Required work: Locate each line in the items below that contains the word "step", and copy those lines out in full. Case counts.

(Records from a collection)

+ + +

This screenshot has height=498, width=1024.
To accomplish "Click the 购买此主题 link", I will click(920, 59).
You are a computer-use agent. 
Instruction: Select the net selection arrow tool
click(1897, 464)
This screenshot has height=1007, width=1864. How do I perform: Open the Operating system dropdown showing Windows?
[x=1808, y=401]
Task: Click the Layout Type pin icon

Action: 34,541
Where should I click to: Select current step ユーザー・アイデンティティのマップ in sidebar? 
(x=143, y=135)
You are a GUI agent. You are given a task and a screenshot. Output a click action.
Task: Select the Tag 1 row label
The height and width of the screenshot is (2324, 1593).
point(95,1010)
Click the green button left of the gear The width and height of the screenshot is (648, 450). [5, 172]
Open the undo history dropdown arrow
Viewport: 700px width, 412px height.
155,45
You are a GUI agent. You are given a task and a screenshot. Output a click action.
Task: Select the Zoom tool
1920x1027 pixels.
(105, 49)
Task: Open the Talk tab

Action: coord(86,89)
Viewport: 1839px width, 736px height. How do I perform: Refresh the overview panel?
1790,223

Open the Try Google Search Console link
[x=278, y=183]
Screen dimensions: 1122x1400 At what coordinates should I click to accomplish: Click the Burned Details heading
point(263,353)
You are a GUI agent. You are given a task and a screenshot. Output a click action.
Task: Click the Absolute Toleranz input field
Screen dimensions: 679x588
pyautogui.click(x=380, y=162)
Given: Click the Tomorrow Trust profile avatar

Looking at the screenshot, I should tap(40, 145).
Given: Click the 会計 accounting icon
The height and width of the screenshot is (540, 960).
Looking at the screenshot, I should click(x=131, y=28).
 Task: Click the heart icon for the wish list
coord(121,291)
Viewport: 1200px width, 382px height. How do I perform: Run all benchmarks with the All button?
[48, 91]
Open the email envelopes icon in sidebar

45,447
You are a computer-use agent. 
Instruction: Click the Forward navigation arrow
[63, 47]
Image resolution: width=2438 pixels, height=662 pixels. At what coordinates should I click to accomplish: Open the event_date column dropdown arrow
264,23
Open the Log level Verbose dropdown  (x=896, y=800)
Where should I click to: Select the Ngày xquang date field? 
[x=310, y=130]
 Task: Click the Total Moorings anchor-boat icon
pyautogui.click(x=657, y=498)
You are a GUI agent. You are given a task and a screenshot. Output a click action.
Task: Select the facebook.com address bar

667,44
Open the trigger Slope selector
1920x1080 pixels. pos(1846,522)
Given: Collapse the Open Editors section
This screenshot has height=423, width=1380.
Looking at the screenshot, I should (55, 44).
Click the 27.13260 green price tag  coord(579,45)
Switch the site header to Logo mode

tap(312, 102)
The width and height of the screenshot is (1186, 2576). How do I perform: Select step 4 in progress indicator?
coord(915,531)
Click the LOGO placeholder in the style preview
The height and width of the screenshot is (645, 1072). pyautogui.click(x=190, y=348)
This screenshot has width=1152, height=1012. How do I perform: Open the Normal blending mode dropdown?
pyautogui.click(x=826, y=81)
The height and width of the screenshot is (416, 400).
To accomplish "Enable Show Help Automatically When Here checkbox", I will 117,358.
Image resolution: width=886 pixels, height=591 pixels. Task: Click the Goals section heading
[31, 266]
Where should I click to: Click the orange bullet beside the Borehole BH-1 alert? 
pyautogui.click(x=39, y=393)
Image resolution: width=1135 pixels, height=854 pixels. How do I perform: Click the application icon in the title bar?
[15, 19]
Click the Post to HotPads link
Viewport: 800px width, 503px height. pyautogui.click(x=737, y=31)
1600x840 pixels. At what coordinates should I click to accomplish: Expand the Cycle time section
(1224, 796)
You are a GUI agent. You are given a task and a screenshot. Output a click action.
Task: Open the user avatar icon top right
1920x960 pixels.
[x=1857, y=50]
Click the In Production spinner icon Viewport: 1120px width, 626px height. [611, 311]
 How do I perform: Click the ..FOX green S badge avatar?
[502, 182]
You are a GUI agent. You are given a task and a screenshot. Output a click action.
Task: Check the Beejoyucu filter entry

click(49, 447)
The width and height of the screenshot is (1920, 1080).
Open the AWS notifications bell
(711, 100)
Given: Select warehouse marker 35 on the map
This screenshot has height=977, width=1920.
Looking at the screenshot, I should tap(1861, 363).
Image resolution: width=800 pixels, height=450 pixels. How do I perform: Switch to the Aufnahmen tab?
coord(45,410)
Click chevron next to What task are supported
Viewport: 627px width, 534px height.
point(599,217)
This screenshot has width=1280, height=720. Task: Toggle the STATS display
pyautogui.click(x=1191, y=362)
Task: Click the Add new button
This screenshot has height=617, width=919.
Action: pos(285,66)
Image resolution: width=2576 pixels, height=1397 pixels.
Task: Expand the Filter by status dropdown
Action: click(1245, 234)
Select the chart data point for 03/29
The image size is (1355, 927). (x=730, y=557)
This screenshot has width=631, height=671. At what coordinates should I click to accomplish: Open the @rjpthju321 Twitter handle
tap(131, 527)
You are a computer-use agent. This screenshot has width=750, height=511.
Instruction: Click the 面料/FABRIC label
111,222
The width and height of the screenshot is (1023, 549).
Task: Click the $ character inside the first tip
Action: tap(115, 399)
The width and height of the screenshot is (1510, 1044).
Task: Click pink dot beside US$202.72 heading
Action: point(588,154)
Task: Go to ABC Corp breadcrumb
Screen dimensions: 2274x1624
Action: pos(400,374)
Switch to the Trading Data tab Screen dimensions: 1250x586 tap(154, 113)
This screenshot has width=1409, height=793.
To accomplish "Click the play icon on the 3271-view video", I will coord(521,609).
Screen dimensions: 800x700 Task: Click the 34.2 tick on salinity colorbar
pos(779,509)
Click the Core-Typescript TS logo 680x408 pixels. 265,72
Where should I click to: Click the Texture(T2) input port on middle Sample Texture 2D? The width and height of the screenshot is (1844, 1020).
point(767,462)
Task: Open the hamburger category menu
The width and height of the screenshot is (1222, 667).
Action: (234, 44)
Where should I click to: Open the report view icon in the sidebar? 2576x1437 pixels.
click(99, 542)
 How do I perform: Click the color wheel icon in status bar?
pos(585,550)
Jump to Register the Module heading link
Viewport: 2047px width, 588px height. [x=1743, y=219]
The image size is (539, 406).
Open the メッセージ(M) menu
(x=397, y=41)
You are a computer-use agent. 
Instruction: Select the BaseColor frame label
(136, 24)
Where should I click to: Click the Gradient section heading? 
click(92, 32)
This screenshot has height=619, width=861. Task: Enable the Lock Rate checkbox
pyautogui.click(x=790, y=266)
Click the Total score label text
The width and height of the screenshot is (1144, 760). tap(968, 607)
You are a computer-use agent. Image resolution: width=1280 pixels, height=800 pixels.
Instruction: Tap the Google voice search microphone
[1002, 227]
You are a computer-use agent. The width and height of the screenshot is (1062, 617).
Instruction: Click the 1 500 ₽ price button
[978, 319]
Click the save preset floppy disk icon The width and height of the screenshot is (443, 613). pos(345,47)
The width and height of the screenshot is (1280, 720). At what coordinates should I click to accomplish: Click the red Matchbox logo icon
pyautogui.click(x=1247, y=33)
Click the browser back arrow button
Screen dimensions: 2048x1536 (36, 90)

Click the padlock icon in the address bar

+ + +

Output:
Where should I click to: Select current step ユーザー・アイデンティティのマップ in sidebar? 
The width and height of the screenshot is (1186, 2576). How do I perform: Select step 4 in progress indicator?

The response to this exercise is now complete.